* **EXERCISE DESCRIPTION**
Copy the following material line for line, keeping every character, space and line break unchanged.

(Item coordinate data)
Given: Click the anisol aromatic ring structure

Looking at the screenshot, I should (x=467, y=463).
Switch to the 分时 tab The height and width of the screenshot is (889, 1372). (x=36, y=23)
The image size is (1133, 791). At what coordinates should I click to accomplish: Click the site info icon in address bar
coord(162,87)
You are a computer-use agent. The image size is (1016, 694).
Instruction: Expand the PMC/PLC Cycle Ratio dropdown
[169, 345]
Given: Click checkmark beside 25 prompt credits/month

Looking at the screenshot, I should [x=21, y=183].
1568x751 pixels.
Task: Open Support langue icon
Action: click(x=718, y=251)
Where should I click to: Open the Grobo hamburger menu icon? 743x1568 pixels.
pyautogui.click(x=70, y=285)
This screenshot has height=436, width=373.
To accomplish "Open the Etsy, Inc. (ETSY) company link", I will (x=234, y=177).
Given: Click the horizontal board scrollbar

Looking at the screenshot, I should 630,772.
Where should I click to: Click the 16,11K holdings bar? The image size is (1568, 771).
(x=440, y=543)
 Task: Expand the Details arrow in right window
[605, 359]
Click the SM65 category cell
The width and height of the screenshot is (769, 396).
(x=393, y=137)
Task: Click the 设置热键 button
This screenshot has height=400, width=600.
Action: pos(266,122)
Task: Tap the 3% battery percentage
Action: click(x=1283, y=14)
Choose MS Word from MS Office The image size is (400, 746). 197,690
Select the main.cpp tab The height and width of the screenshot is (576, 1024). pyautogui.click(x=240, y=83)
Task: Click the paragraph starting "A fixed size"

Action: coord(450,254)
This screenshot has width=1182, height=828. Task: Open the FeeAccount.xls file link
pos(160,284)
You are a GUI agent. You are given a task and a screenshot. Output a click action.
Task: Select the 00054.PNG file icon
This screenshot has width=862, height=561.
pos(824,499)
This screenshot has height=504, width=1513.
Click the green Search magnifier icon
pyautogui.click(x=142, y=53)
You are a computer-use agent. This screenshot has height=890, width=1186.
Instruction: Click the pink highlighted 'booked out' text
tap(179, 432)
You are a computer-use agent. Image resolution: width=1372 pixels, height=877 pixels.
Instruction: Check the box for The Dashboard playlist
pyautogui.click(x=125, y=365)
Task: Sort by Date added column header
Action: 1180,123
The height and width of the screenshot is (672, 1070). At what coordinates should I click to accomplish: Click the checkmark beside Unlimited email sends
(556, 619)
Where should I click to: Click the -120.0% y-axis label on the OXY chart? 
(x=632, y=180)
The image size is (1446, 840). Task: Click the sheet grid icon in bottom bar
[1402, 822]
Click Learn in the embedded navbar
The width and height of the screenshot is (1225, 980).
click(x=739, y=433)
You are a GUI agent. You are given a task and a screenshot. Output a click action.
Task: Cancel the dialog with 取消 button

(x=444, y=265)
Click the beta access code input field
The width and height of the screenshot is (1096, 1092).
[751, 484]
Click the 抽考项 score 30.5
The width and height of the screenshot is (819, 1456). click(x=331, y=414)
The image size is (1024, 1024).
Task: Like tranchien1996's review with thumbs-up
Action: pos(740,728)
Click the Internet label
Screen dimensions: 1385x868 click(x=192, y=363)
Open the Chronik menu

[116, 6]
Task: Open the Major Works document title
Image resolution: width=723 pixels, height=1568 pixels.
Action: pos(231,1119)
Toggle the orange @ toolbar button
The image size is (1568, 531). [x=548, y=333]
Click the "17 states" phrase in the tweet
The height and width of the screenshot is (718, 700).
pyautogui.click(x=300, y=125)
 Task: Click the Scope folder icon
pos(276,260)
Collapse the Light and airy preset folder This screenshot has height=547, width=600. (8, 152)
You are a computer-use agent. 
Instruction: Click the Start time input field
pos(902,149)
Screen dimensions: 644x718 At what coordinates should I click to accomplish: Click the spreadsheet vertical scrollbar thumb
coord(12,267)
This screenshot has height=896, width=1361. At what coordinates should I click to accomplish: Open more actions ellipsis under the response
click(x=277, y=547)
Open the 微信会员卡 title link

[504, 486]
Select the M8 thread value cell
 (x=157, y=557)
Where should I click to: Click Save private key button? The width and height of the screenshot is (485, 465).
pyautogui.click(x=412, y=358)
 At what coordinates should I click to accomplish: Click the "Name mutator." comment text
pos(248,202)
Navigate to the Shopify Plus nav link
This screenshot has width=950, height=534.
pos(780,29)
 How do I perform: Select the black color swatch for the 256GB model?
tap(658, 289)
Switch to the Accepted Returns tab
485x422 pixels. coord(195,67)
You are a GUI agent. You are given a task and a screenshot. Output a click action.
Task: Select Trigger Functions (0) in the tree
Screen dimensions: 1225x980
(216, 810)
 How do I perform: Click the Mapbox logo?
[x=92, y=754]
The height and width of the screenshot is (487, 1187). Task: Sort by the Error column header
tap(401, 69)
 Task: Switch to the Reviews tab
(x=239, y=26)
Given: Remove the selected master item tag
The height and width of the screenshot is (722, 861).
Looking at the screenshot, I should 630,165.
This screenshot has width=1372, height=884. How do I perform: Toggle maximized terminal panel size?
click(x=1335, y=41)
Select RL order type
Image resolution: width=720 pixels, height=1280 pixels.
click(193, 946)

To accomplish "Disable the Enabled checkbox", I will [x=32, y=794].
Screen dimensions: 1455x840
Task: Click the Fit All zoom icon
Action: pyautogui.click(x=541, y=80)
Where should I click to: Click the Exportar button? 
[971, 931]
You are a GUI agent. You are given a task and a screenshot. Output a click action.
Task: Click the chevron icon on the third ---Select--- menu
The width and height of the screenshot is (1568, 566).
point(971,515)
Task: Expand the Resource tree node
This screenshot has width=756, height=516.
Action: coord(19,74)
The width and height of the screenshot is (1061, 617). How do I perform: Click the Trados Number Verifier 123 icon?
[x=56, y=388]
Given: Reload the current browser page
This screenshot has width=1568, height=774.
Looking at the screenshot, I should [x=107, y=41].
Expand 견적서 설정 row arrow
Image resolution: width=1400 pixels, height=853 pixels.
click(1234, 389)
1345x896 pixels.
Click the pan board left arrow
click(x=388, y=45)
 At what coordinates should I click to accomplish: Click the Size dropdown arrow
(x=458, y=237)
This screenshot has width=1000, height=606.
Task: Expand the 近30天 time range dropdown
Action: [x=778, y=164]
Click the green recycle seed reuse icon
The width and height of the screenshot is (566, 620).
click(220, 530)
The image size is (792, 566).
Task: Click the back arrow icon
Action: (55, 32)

* **ANSWER IN FULL**
Given: Click the anisol aromatic ring structure

Looking at the screenshot, I should (x=467, y=463).
Switch to the 分时 tab The height and width of the screenshot is (889, 1372). (x=36, y=23)
The image size is (1133, 791). At what coordinates should I click to accomplish: Click the site info icon in address bar
coord(162,87)
You are a computer-use agent. The image size is (1016, 694).
Instruction: Expand the PMC/PLC Cycle Ratio dropdown
[169, 345]
Given: Click checkmark beside 25 prompt credits/month

Looking at the screenshot, I should [x=21, y=183].
1568x751 pixels.
Task: Open Support langue icon
Action: click(x=718, y=251)
Where should I click to: Open the Grobo hamburger menu icon? 743x1568 pixels.
pyautogui.click(x=70, y=285)
This screenshot has height=436, width=373.
To accomplish "Open the Etsy, Inc. (ETSY) company link", I will (x=234, y=177).
Given: Click the horizontal board scrollbar

Looking at the screenshot, I should 630,772.
Where should I click to: Click the 16,11K holdings bar? The image size is (1568, 771).
(x=440, y=543)
 Task: Expand the Details arrow in right window
[605, 359]
Click the SM65 category cell
The width and height of the screenshot is (769, 396).
(x=393, y=137)
Task: Click the 设置热键 button
This screenshot has height=400, width=600.
Action: pos(266,122)
Task: Tap the 3% battery percentage
Action: click(x=1283, y=14)
Choose MS Word from MS Office The image size is (400, 746). 197,690
Select the main.cpp tab The height and width of the screenshot is (576, 1024). pyautogui.click(x=240, y=83)
Task: Click the paragraph starting "A fixed size"

Action: coord(450,254)
This screenshot has width=1182, height=828. Task: Open the FeeAccount.xls file link
pos(160,284)
You are a GUI agent. You are given a task and a screenshot. Output a click action.
Task: Select the 00054.PNG file icon
This screenshot has width=862, height=561.
pos(824,499)
This screenshot has height=504, width=1513.
Click the green Search magnifier icon
pyautogui.click(x=142, y=53)
You are a computer-use agent. This screenshot has height=890, width=1186.
Instruction: Click the pink highlighted 'booked out' text
tap(179, 432)
You are a computer-use agent. Image resolution: width=1372 pixels, height=877 pixels.
Instruction: Check the box for The Dashboard playlist
pyautogui.click(x=125, y=365)
Task: Sort by Date added column header
Action: 1180,123
The height and width of the screenshot is (672, 1070). At what coordinates should I click to accomplish: Click the checkmark beside Unlimited email sends
(556, 619)
Where should I click to: Click the -120.0% y-axis label on the OXY chart? 
(x=632, y=180)
The image size is (1446, 840). Task: Click the sheet grid icon in bottom bar
[1402, 822]
Click Learn in the embedded navbar
The width and height of the screenshot is (1225, 980).
click(x=739, y=433)
You are a GUI agent. You are given a task and a screenshot. Output a click action.
Task: Cancel the dialog with 取消 button

(x=444, y=265)
Click the beta access code input field
The width and height of the screenshot is (1096, 1092).
[751, 484]
Click the 抽考项 score 30.5
The width and height of the screenshot is (819, 1456). click(x=331, y=414)
The image size is (1024, 1024).
Task: Like tranchien1996's review with thumbs-up
Action: pos(740,728)
Click the Internet label
Screen dimensions: 1385x868 click(x=192, y=363)
Open the Chronik menu

[116, 6]
Task: Open the Major Works document title
Image resolution: width=723 pixels, height=1568 pixels.
Action: pos(231,1119)
Toggle the orange @ toolbar button
The image size is (1568, 531). [x=548, y=333]
Click the "17 states" phrase in the tweet
The height and width of the screenshot is (718, 700).
pyautogui.click(x=300, y=125)
 Task: Click the Scope folder icon
pos(276,260)
Collapse the Light and airy preset folder This screenshot has height=547, width=600. (8, 152)
You are a computer-use agent. 
Instruction: Click the Start time input field
pos(902,149)
Screen dimensions: 644x718 At what coordinates should I click to accomplish: Click the spreadsheet vertical scrollbar thumb
coord(12,267)
This screenshot has height=896, width=1361. At what coordinates should I click to accomplish: Open more actions ellipsis under the response
click(x=277, y=547)
Open the 微信会员卡 title link

[504, 486]
Select the M8 thread value cell
 (x=157, y=557)
Where should I click to: Click Save private key button? The width and height of the screenshot is (485, 465).
pyautogui.click(x=412, y=358)
 At what coordinates should I click to accomplish: Click the "Name mutator." comment text
pos(248,202)
Navigate to the Shopify Plus nav link
This screenshot has width=950, height=534.
pos(780,29)
 How do I perform: Select the black color swatch for the 256GB model?
tap(658, 289)
Switch to the Accepted Returns tab
485x422 pixels. coord(195,67)
You are a GUI agent. You are given a task and a screenshot. Output a click action.
Task: Select Trigger Functions (0) in the tree
Screen dimensions: 1225x980
(216, 810)
 How do I perform: Click the Mapbox logo?
[x=92, y=754]
The height and width of the screenshot is (487, 1187). Task: Sort by the Error column header
tap(401, 69)
 Task: Switch to the Reviews tab
(x=239, y=26)
Given: Remove the selected master item tag
The height and width of the screenshot is (722, 861).
Looking at the screenshot, I should 630,165.
This screenshot has width=1372, height=884. How do I perform: Toggle maximized terminal panel size?
click(x=1335, y=41)
Select RL order type
Image resolution: width=720 pixels, height=1280 pixels.
click(193, 946)

To accomplish "Disable the Enabled checkbox", I will [x=32, y=794].
Screen dimensions: 1455x840
Task: Click the Fit All zoom icon
Action: pyautogui.click(x=541, y=80)
Where should I click to: Click the Exportar button? 
[971, 931]
You are a GUI agent. You are given a task and a screenshot. Output a click action.
Task: Click the chevron icon on the third ---Select--- menu
The width and height of the screenshot is (1568, 566).
point(971,515)
Task: Expand the Resource tree node
This screenshot has width=756, height=516.
Action: coord(19,74)
The width and height of the screenshot is (1061, 617). How do I perform: Click the Trados Number Verifier 123 icon?
[x=56, y=388]
Given: Reload the current browser page
This screenshot has width=1568, height=774.
Looking at the screenshot, I should [x=107, y=41].
Expand 견적서 설정 row arrow
Image resolution: width=1400 pixels, height=853 pixels.
click(1234, 389)
1345x896 pixels.
Click the pan board left arrow
click(x=388, y=45)
 At what coordinates should I click to accomplish: Click the Size dropdown arrow
(x=458, y=237)
This screenshot has width=1000, height=606.
Task: Expand the 近30天 time range dropdown
Action: [x=778, y=164]
Click the green recycle seed reuse icon
The width and height of the screenshot is (566, 620).
click(220, 530)
The image size is (792, 566).
Task: Click the back arrow icon
Action: (55, 32)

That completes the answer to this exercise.